**TASK MATERIAL**.
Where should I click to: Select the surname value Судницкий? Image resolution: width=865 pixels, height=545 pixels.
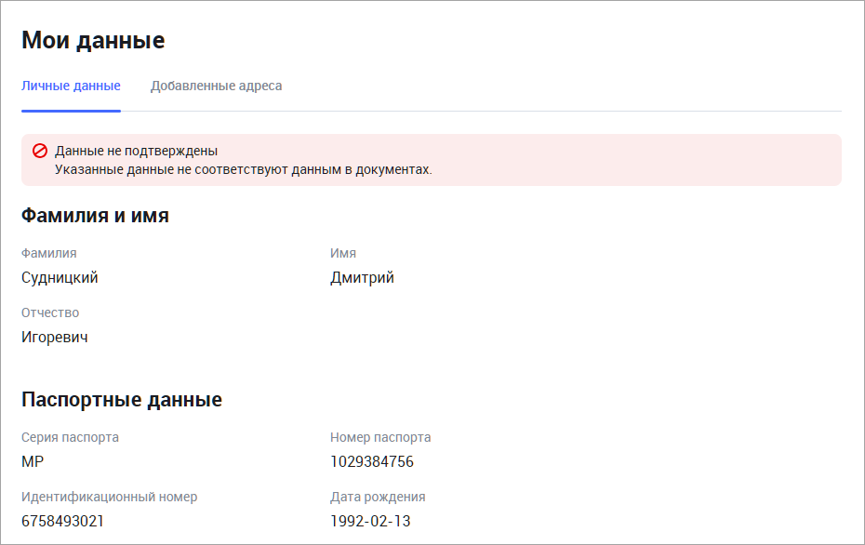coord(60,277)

---

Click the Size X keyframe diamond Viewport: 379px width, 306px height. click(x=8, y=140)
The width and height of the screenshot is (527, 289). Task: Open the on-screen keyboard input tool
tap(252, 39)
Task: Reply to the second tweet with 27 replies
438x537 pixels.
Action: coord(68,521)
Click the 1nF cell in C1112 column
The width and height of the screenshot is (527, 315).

**INSTRUCTIONS TO FOLLOW**. From the entries above, return exactly the line containing "438x537 pixels.", the line containing "The width and height of the screenshot is (527, 315).", and all lines between, and nothing else.

**ANSWER TO THE EXERCISE**.
438x537 pixels.
Action: coord(68,521)
Click the 1nF cell in C1112 column
The width and height of the screenshot is (527, 315).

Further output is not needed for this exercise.